# Felix Fritzsch: Boundary chaos

Spatiotemporal correlation functions provide the key diagnostic tool for studying spatially extended complex quantum many-body systems. In ergodic systems scrambling causes initially local observables to spread uniformly over the whole available Hilbert space and causes exponential suppression of correlation functions with the spatial size of the system. In this talk, we present a perturbed free quantum circuit model, in which ergodicity is induced by a unitary impurity placed on the system's boundary. We refer to this setting as boundary chaos. It allows for computing the asymptotic scaling of correlations with system size.

This is achieved by mapping dynamical correlation functions of local operators in a system of linear size L at time t to a partition function with complex weights defined on a two-dimensional lattice of smaller size t/L × L with a helix topology. We evaluate this partition function in terms of suitable transfer matrices. As this drastically reduces the complexity of the computation of correlation functions, we are able to treat system sizes far beyond what is accessible by exact diagonalization. By studying the spectra of transfer matrices numerically and combining our findings with analytical arguments we determine the asymptotic scaling of correlation functions with system size.

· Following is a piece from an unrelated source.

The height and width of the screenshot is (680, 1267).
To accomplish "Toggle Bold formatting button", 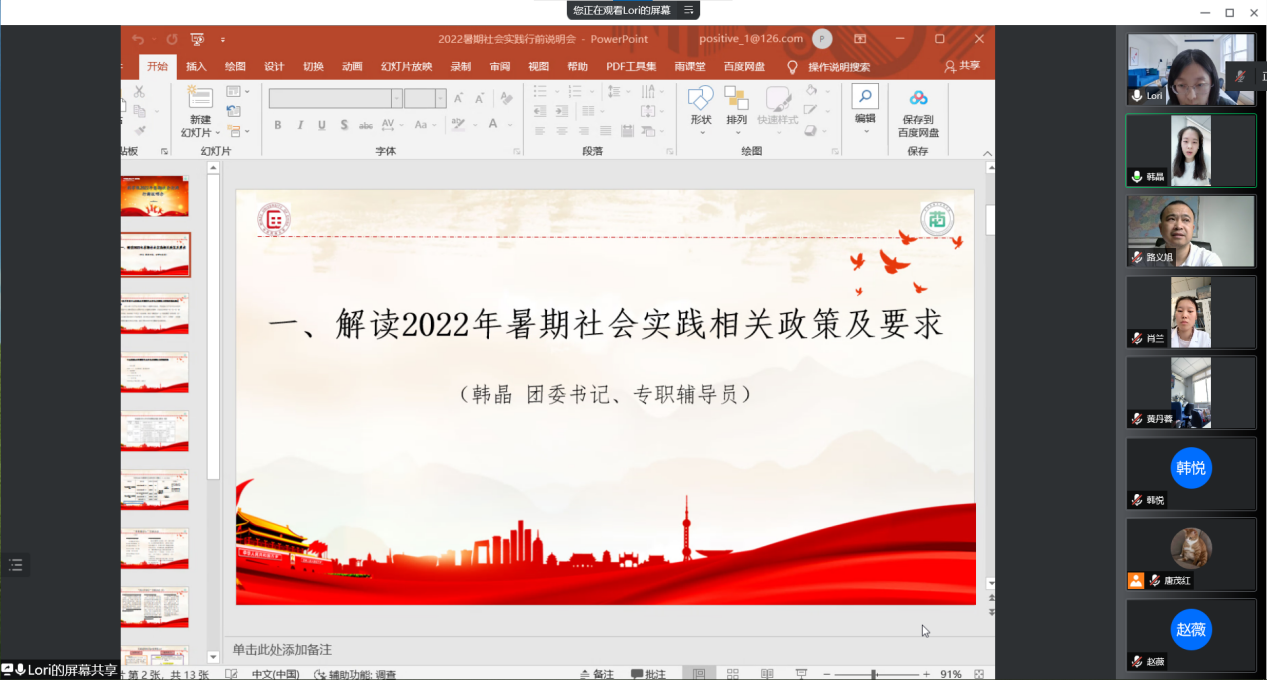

For impurities that remain unitary under partial transpose, we demonstrate that correlation functions between local operators at the system’s boundary at times proportional to system size L are generically exponentially suppressed with L. In contrast, for generic unitary impurities or generic locations of the operators correlations show persistent revivals with a period given by the system size.

Moreover we justify the notion of boundary chaos by demonstrating that spectral fluctuations follow predictions from random matrix theory: We compute the spectral form factor exactly in the limit of large local Hilbert space dimension, which agrees with random matrix results after possible non-universal initial behavior. For small local Hilbert space dimension we support our claim by extensive numerical investigations.